* 本文抜粋 *
····················
1.双方は、モンゴルが民主主義・市場経済への移行を選択した1990年以降、日本とモンゴルが自由と民主主義という共通の価値観に基づいて、友好国としての関係を着実に促進するとともに、1997年に共通外交目標として打ち出した「総合的パートナーシップ」の原則の下で、二国間関係、地域・国際場裡における協力を含むあらゆる分野において良好な関係を発展させてきたことを高く評価した。特に、2007年2月に両国首脳間で署名した「今後10年間の日本・モンゴル基本行動計画」に基づいて、「総合的パートナーシップ」を構築するための双方の努力が具体的な成果をあげたことに対し、双方は満足の意を表明した。

2.双方は、今後、両国関係を新たな次元に高めるため、これまで「総合的パートナーシップ」に基づいて構築してきた両国関係を基礎として、新たに「戦略的パートナーシップ」の構築を目標とすることで一致した。双方は、日本とモンゴルの新時代の幕を開ける「戦略的パートナーシップ」の構築に向けた取組が、両国間で互恵的かつ相互補完的な関係を促進し、両国関係を一層強化するとともに、二国間関係にとどまることなくアジアや国際社会が直面する政治、経済、環境等の幅広い分野の課題に対して協力していく上で極めて重要な手段となることを確認した。

3.双方は、「戦略的パートナーシップ」の構築に向けて、以下の分野において協力関係を一層発展させることの重要性につき一致した。

(1)ハイレベル対話の促進

 双方は、過去半年の間に、首脳級の会談、外相会談がそれぞれ3回開催される等、両国ハイレベルの対話が過去に例を見ない水準で活性化していることに満足の意を表明するとともに、両国関係の一層の強化において、ハイレベルの対話の積み重ねが不可欠であり、今後、双方の要人往来に加え、地域及び多国間会議の機会も活用し、頻繁にハイレベルの対話を実施することの重要性を確認し、特に、両国の外相会談を毎年実施していくとの意思を確認した。
····················
* 生データ *
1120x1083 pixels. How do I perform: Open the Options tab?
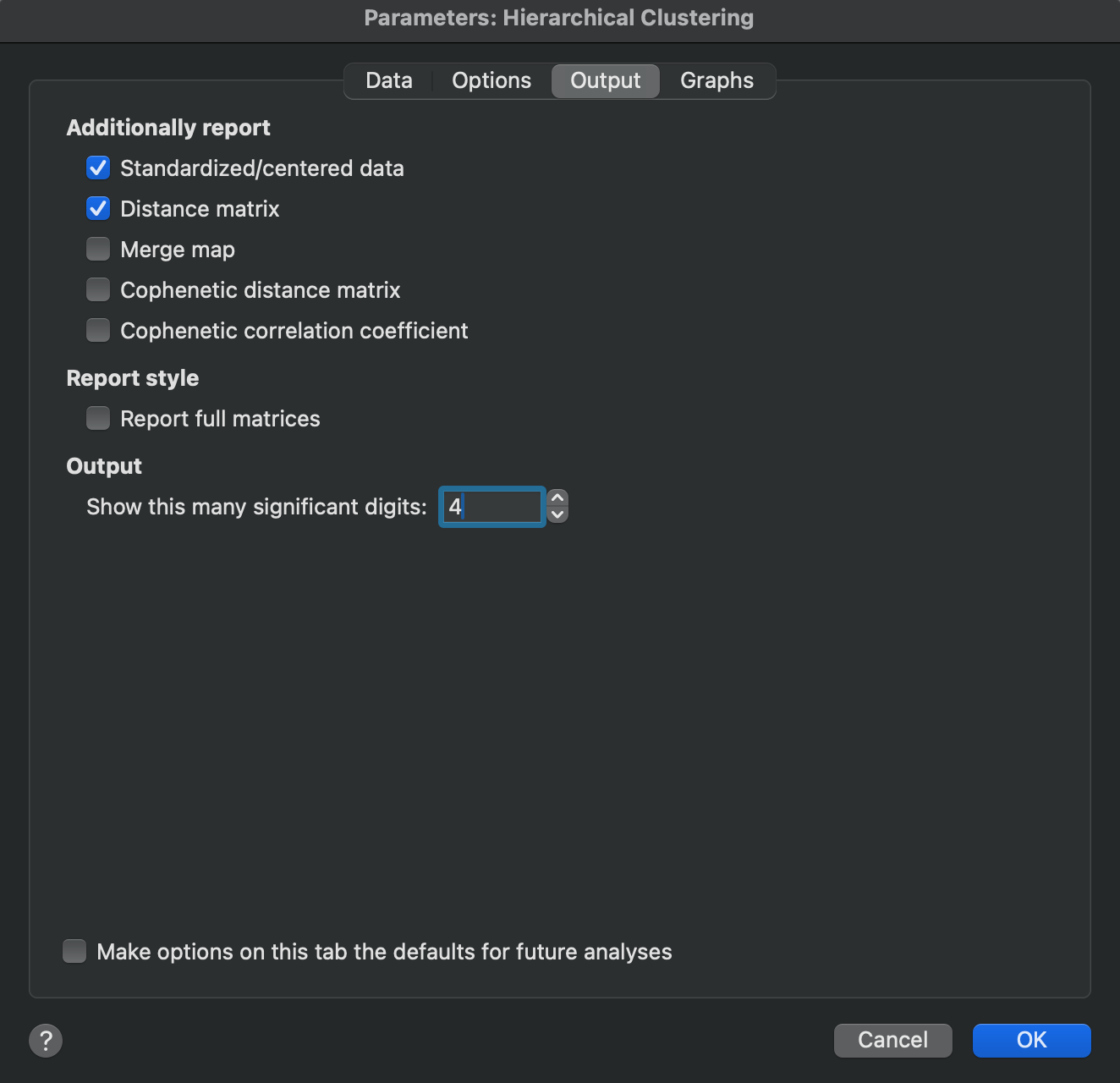491,81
····················
* 作業内容 *
日本とモンゴルの関係を述べた本文抜粋の続きを、最後の文の後から書き継げ。 資料はこの作業とは関わりがない。

* 作業の出力 *
 双方は、両国防衛当局間でハイレベルの対話等の防衛交流が進展していることを歓迎するとともに、地域及び世界の平和と安定に向けて防衛交流を推進し、連携を強化することの意義を確認した。

(2)経済関係の更なる促進

 双方は、両国が経済関係を互恵的かつ相互補完的に発展させる潜在的な可能性を有することを強調し、実現に向けて双方が官民一体となって協力していくことの重要性を確認した。

 モンゴル側は、モンゴルの石炭、銅、ウラン、レアメタル・レアアース等の鉱物資源開発において、先端技術と経験を有する日本からの協力が最重要であるとの立場を表明し、開発事業への日本企業の参入を積極的に支持する政策は不変であることを強調した。日本側は、モンゴル側の立場を歓迎するとともに、投資環境の整備を含む具体的な施策の実施に期待を表明した。双方は、モンゴルの鉱物資源開発における互恵的関係の構築は両国の国益に適うものであり、戦略的に推進していくべきとの認識で一致した。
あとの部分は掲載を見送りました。